Fishers man bikes 2,730 miles on coast-to-coast biking trip

By Ann Craig-Cinnamon

We hear the phrase “bucket list” tossed around a lot these days. People have all kinds of things they want to see or do before they die. It might be to visit an iconic site somewhere in the world, or perhaps it’s attending baseball games in every Major League ballpark, or maybe it’s to run the New York Marathon. For Ken Shearer of Fishers, it was biking on a coast-to-coast cycling trip.

Biking is not unusual for Shearer. He’s been doing it for more than 40 years. And not just short rides around the neighborhood like most people either – he rides 30 or 40 miles a day, all year long if the weather permits.

“It was a health thing partly. I was also a runner until about 10 years ago. I kind of did biking and running alternately. I ran the mini numerous times. I ran a marathon over in Terre Haute three times back in the ’80s. Then I just got into the bicycling,” he says.

Shearer, a retired engineer, bought his first real bicycle in 1972 and rode it for 30 years before deciding to trade it in for something lighter. He eventually wound up building his own bike. His first long, organized cycling event was a week-long camping ride in Iowa which he participated in for seven years. After that came rides in Wisconsin, Utah and a rural Indiana route.

And then he was inspired to go even further. He read about a middle school teacher in Los Angeles who got five of his students to do a coast-to-coast ride with him starting in Washington, D.C. It was a grueling ride because they carried their own gear and did their own camping and cooking.

“And they were a bunch of middle school students,” says Shearer who adds, “I thought I’d at least like to try something like that before I go.”

He found lots of choices online but many involved the ride participants doing their own shopping, cooking and camping after a long day of cycling. So Shearer settled on a group called “Bubba’s Pampered Pedalers” who do that work for their riders which allows them to just concentrate on the ride.

So, on March 8 of this year, at the age of 72, Shearer set off for San Diego where he joined up with 41 other riders for a seven-week-long biking adventure that led them through Arizona, New Mexico, Texas, Louisiana, Mississippi, Alabama and Florida – ending in St. Augustine on April 28.

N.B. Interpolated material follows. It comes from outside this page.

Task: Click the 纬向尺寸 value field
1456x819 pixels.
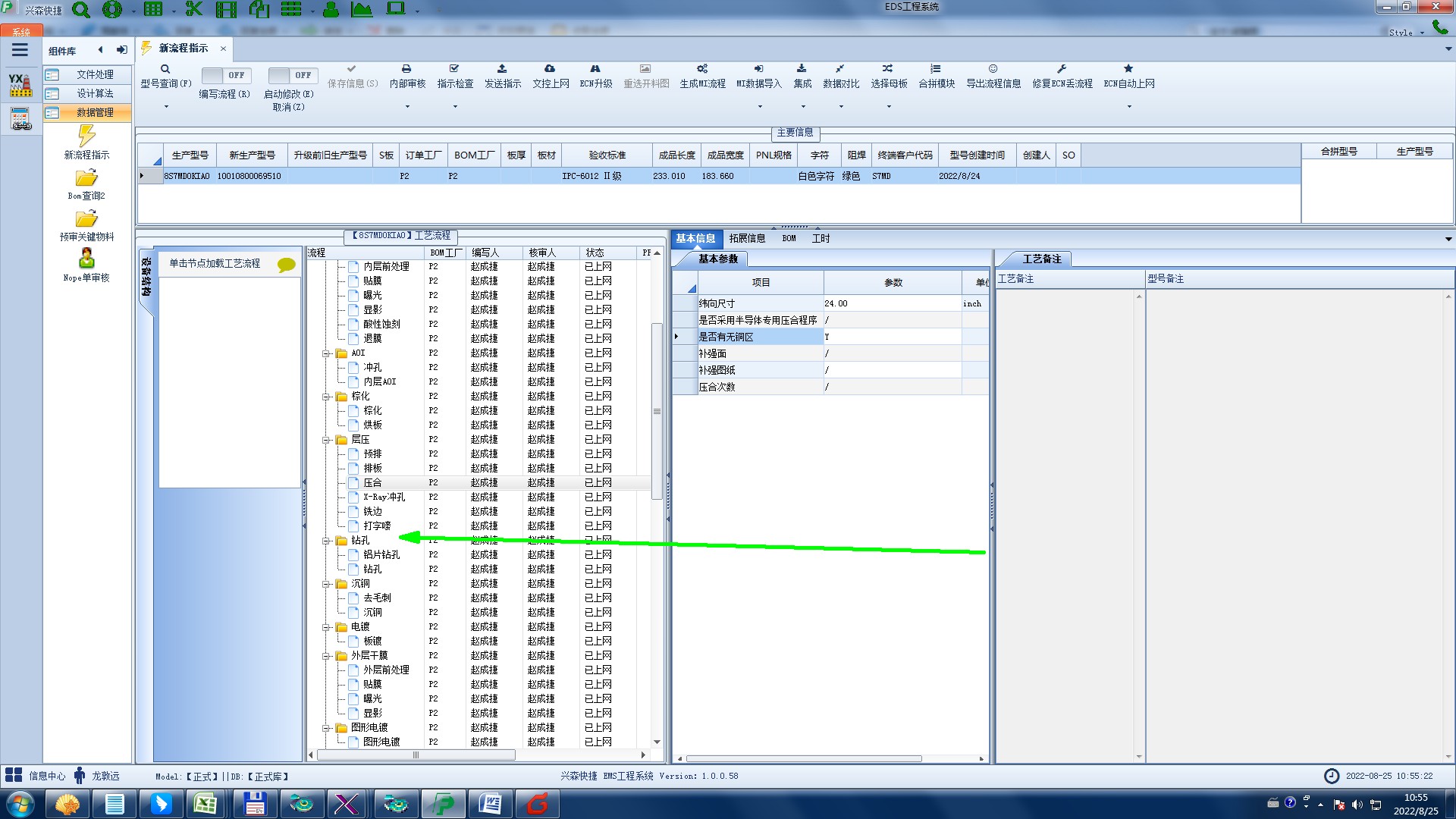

Shearer averaged 64 miles per day on his bike. “I only go about 12 to 13 miles an hour. A lot of the people on the tour who have done an awful lot of long, long touring ride much faster. So I was kind of bringing up the rear in a lot of cases. Then they’d party around. I’m not as much of a partier. I enjoy people but I don’t like to just sit around and drink; not that they were obnoxious or anything,” he says.

Along the way, he and about 70 percent of the riders came down with a noro-virus that put him out of commission for a couple of days. But it didn’t dampen his enthusiasm for the ride.

There was one thing that stands out to him about the trip.

“The people I rode with. The people in the group came from a variety of backgrounds – two countries in addition to the U.S. There was a couple from the Netherlands that came over just to do this. And there was a fella from British Columbia who recently finished a ride from St. Petersburg, Russia to Lisbon,” says Shearer.

He takes his accomplishment in stride.

“People say ‘boy, you’re really something; you can do a cross country’. But let me tell you, after about the first third of the ride it became very routine. It’s like it’s what you do. You get up in the morning, eat and get on your bike, finish, eat again and go to bed. So you don’t even think about it. Of course, it’s more attractive than that because you’re seeing all sorts of different things,” he says and adds “the nice thing about bicycling is that you get a lot closer to things than you can in a car.”

For those of you who need inspiration, Shearer wasn’t the oldest on his bike trip either. There were two 75 year olds and the youngest rider was 56. The most important thing that he got out of the trip, he says, was knowing that he could do it.

“I had grave doubts. It was a bucket list thing,” he said. “I kept thinking: could I really do it? So this proved to me that I could. Just keep plodding along.”